Henrique, o gajo de Alfama


 

De há uns anos a esta parte que Henrique Raposo chamou a si a tarefa de ser um verdadeiro intérprete da tradição da Igreja, o garante da pureza evangélica e o guardião da fé. Por isso de vez em vez brinda-nos com um artigo onde denuncia uns quaisquer hereges que, ao contrário de si, sempre cheio de caridade, são responsáveis por uma quantidade de malefícios para o mundo e para a Igreja.

O problema é que se é verdade que Henrique Raposo escreve com toda a arrogância de um Doutor, os seus argumentos em geral estão ao nível do gajo de Alfama. Henrique Raposo tem certezas sobre todos os assuntos, sobretudo aqueles sobre os quais nunca estudou ou trabalhou. E exibe a sua ignorância nos jornais com a mesma arrogância de um bêbado na tasca do bairro.

Entre as pérolas com que já nos brindou, está um artigo onde explicava que um aborto em caso de violência era uma questão de legítima defesa (demonstrando que nem se deu ao trabalho de ler a definição de legítima defesa do Código Penal), um artigo onde se propunha a corrigir Santo Agostinho e repetidas proclamações de que um nacionalista não pode ser católico, deixando assim claro que nunca pousou os olhos na obras do Padre António Vieira ou na poesia de Peguy.

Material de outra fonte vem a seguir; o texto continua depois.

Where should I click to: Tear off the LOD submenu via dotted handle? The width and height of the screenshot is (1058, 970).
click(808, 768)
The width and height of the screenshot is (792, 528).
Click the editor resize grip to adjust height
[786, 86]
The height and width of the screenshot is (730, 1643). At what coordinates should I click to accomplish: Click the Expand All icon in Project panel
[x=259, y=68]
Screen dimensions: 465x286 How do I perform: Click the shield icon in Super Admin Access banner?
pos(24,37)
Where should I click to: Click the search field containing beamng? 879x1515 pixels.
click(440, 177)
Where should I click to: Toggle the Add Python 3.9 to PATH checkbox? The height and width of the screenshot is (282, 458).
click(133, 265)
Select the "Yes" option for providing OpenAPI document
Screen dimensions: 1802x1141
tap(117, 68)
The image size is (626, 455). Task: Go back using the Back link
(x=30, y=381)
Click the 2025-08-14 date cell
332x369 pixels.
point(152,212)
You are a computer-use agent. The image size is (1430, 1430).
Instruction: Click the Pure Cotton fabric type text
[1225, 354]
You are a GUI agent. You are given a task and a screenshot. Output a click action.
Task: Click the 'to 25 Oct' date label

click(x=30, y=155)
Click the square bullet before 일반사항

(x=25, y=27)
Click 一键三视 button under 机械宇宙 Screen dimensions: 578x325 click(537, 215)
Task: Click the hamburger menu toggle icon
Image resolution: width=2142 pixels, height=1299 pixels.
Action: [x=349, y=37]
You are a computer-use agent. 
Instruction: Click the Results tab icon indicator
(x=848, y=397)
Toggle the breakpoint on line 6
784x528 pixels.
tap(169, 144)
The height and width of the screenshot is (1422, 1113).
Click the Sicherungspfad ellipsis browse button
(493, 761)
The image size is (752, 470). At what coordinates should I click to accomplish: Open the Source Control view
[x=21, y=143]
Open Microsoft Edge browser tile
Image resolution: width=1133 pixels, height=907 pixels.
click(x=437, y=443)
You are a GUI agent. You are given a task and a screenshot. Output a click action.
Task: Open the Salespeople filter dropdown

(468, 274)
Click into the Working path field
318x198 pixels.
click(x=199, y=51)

Raposo é em tudo igual ao gajo de Alfama: não estuda, não lê, mas tem opiniões sobre tudo, convencido da sua genialidade, incompreendido pelo mundo, mas tudo julgando com rigor a partir do seu pequeno mundo. Só lhe falta o lugar na mesa da tasca e a tacinha de tinto.

Nestes dias o gajo de Alfama alçado a cronista decidiu escrever um artigo onde, a propósito do livro Família e Identidade, insulta todos os que defendem a Vida e a Família. Não tenciono responder ao artigo, é um conjunto de insultos, com afirmações categóricas sem qualquer referência, e conclusões ideológicas, quando por exemplo explica que ao não falar do motherhood gap os autores do livro contribuíram para o crescimento da direita populista e machista (aparentemente ele explicar a Manuela Eanes ou a Isabel Galriça Neto sobre com o que as mulheres se devem preocupar não é machismo). Mas fico impressionado que um homem adulto não perceba a figura ridícula que faz quando insulta um conjunto de personalidades com obra académica, profissional, social e política extraordinária sem pelo menos se dar ao trabalho de estudar os temas ou ler o que eles escrevem. Não terá Henrique Raposo sentido do ridículo? Não percebe o quão absurdo é um homem cuja única obra conhecida é escrever artigos medíocres, explicar a Manuela Eanes que ela não se preocupa com a vida das crianças em concreto? Ou a Dom Manuel Clemente a doutrina da Igreja? Ou em acusar Guilherme de Oliveira Martins de contribuir para o crescimento da direita populista?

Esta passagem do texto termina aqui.